**TEXT**
———

The Left Faced with the Elections in Portugal

An Interview with Jorge Costa. Portuguese Prime Minister, Antonio Costa, recently called a snap election with the aim of being rid of parliamentary dependence on the parties of the left. Brais Fernández spoke with Jorge Costa, leader and parliamentary deputy of the Bloco de Esquerda [Left Bloc] about the situation of the left in the current conjuncture.

 

For the last few years, Portugal has been ruled by the Socialist Party (PS) alone. However, never having had an absolute majority, it has been forced to reach agreements with the left in what was popularly known as “geringonça.” [“contraption” in Portuguese] An experience full of tensions and conflicts, which ended in a break when the Socialist Party refused to agree with the budgetary demands of the Bloco de Esquerda and the Communist Party.

That leads the country to new elections in a complicated scenario, marked by the pandemic and the rise of the extreme right.   We spoke with Jorge Costa, leader and parliamentary deputy of the Portuguese Bloco de Esquerda, about the electoral situation, the particularities of the Portuguese political setting, the role of the social movements and parties, and the growth of the new extreme right in a country which up until now has been on the margins of this phenomenon.

Brais Fernández: After years of Socialist Party government, Portugal is plunging into new elections. What has happened?  Tell us a little about the general political, social and economic landscape for people who do not follow Portuguese politics on a day-to-day basis.

Jorge Costa: In the wake of the Troika’s [the European Commission (EC), the European Central Bank (ECB) and the International Monetary Fund (IMF)] intervention, the 2015 elections resulted in the creation of a new situation. Despite having the most votes, the right-wing coalition remained a minority in parliament.  At that time the Bloco de Esquerda and the Communist Party declared they were willing to block a right- wing government and to search for a basis of political agreements with the PS “in the perspective of a legislative agreement,” as they wrote at the time. A legislative agreement is different from a governmental agreement, it does not imply participation in the Executive, but a series of programmatic consensuses in exchange for voting for the investiture of a minority government. These agreements established measures and timetables for the recovery of income – salaries for 35 hours of work for state employees, an increase in the minimum wage, tax relief for work, unfreezing and recovery of lower pensions – in addition to blocking new privatisations.  The stabilisation of this framework allowed the left during the time of the legislature to achieve some additional advances in important areas, such as the regularisation of precarious state workers, social protection of the “self-employed”, reduction of university fees, a new progressive basic law of health and a process of decriminalisation of assisted dying, with the latter still underway.

This political framework, contemptuously baptized by the right as “geringonça” (a nickname later adopted by supporters of the agreement), created a new framework for social relief and a will to fight, especially among state workers and the precarious sectors that emerged on the public scene.  It was also in this period that new mass movements emerged, with the largest feminist and anti-racist demonstrations ever recorded in Portugal, as well as important youth mobilizations for climate justice, within the global movement that would later be interrupted by the pandemic.

The limitations of this framework did not take long to become evident: the Socialist Party obeyed the orders from Brussels in decisions such as the application of bank resolution rules in the case of Banco Espírito Santo, the containment of public investment at anaemic levels or the lack of a substantive response in the recovery of public services affected by the Troika cuts.  The labour laws kept intact the setbacks of the period in which the right went beyond the impositions of the Memorandum of Understanding made with the troika.

———

Source records:
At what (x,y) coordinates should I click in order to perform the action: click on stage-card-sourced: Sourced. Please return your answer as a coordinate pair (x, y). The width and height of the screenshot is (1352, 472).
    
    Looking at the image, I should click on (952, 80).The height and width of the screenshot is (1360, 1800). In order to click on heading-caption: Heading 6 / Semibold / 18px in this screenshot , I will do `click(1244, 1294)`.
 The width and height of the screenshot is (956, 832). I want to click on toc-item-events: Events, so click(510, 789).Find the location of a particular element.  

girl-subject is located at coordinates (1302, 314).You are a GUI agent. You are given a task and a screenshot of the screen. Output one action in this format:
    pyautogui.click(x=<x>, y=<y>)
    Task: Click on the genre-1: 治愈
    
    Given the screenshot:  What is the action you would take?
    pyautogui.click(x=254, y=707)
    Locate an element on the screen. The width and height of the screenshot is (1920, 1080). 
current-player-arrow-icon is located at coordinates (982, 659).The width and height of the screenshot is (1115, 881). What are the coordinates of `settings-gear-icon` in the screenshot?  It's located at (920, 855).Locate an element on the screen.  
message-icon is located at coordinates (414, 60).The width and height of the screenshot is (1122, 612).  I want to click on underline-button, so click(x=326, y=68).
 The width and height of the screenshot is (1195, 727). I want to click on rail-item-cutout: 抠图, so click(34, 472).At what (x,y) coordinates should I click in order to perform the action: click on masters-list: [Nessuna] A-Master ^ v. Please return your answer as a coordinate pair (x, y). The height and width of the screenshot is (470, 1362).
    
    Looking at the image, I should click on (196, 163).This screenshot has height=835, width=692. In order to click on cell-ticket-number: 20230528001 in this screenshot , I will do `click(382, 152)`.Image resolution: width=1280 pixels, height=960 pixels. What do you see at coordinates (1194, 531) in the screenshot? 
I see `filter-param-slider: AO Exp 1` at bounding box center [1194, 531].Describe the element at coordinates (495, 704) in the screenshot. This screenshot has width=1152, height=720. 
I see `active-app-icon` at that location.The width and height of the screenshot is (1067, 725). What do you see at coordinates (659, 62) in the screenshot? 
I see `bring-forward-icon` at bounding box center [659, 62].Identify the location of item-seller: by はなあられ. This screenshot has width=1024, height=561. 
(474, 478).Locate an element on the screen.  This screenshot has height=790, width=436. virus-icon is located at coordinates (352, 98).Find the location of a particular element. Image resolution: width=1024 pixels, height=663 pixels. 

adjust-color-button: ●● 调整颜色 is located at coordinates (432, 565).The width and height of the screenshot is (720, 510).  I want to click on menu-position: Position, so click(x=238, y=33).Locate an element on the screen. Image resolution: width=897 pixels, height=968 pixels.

———

**PROBLEMS TO WORK ON**
a) Reproduce the passage of the interview word for word, from "This political framework, contemptuously" up to and including "by the pandemic.".
b) For each statement, say yes or no according to the interview, and quote the words that decide it. (i) After the 2015 elections, the right-wing coalition was a minority in parliament even though it had the most votes. (ii) The legislative agreement required the Bloco de Esquerda to take part in the Executive. (iii) The decriminalisation of assisted dying has been completed.

**RESPONSES BY ITEM NUMBER**
a)
This political framework, contemptuously baptized by the right as “geringonça” (a nickname later adopted by supporters of the agreement), created a new framework for social relief and a will to fight, especially among state workers and the precarious sectors that emerged on the public scene.  It was also in this period that new mass movements emerged, with the largest feminist and anti-racist demonstrations ever recorded in Portugal, as well as important youth mobilizations for climate justice, within the global movement that would later be interrupted by the pandemic.

b)
(i) Yes: "Despite having the most votes, the right-wing coalition remained a minority in parliament."
(ii) No: "it does not imply participation in the Executive"
(iii) No: "with the latter still underway"